◆ **Try it**:
Where does the string "will" appear? Copy every line of the entries below that holds it.

◆ **Pixel coordinate grounding data**:
=== Begin Enclosure ===

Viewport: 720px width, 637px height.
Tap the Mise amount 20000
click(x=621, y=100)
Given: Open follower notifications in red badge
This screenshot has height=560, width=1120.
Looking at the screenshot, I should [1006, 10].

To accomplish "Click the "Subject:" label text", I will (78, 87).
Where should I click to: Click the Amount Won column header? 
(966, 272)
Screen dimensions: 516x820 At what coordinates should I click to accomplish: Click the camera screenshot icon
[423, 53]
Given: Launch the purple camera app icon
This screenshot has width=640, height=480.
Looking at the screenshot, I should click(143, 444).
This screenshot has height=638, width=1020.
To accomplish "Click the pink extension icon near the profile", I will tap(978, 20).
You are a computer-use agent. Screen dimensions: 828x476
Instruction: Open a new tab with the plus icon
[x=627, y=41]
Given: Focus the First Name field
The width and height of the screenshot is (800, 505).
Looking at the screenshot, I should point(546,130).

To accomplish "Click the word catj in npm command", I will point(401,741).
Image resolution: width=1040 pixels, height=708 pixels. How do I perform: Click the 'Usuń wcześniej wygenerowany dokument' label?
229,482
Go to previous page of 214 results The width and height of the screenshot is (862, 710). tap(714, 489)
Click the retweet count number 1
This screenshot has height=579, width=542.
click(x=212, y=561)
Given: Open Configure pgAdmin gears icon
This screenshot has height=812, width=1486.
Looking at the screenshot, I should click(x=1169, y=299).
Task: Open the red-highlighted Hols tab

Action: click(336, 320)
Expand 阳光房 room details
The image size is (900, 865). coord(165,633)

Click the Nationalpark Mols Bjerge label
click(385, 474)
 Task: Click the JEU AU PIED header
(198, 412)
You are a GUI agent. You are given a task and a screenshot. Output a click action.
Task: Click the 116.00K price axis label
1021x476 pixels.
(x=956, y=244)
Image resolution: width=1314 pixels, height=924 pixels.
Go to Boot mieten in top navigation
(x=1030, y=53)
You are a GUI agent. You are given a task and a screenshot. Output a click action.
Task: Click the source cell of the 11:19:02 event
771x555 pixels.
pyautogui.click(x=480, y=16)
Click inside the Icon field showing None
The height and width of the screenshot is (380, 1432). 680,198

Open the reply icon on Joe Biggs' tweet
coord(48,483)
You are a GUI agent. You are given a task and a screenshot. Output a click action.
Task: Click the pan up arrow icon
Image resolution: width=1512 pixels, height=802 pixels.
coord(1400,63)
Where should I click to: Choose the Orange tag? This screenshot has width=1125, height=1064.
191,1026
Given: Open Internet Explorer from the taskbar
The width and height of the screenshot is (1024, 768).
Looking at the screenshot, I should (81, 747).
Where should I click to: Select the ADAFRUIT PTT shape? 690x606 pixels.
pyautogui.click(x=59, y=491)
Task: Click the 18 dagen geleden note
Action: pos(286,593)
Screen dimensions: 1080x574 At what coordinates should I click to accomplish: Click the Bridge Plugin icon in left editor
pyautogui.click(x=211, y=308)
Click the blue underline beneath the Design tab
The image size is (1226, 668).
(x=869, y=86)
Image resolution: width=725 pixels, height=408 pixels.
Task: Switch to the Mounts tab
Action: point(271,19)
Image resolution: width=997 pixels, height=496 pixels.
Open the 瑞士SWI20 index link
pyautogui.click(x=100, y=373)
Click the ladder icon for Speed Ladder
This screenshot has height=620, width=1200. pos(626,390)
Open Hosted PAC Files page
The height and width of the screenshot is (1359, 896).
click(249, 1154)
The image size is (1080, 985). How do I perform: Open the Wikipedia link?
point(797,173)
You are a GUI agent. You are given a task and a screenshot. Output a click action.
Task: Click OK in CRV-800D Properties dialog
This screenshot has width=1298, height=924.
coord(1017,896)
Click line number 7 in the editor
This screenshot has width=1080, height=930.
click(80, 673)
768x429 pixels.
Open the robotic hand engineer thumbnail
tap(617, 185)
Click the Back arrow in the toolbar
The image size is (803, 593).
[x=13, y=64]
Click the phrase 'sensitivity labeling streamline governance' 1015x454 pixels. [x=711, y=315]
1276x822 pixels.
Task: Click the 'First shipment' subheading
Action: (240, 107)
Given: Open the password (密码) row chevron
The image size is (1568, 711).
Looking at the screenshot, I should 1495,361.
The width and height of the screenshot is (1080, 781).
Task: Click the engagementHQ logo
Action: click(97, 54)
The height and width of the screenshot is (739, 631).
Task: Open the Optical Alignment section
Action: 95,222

=== End Enclosure ===

◆ **Result**:
To accomplish "Click the "Subject:" label text", I will (78, 87).
To accomplish "Click the pink extension icon near the profile", I will tap(978, 20).
To accomplish "Click the word catj in npm command", I will point(401,741).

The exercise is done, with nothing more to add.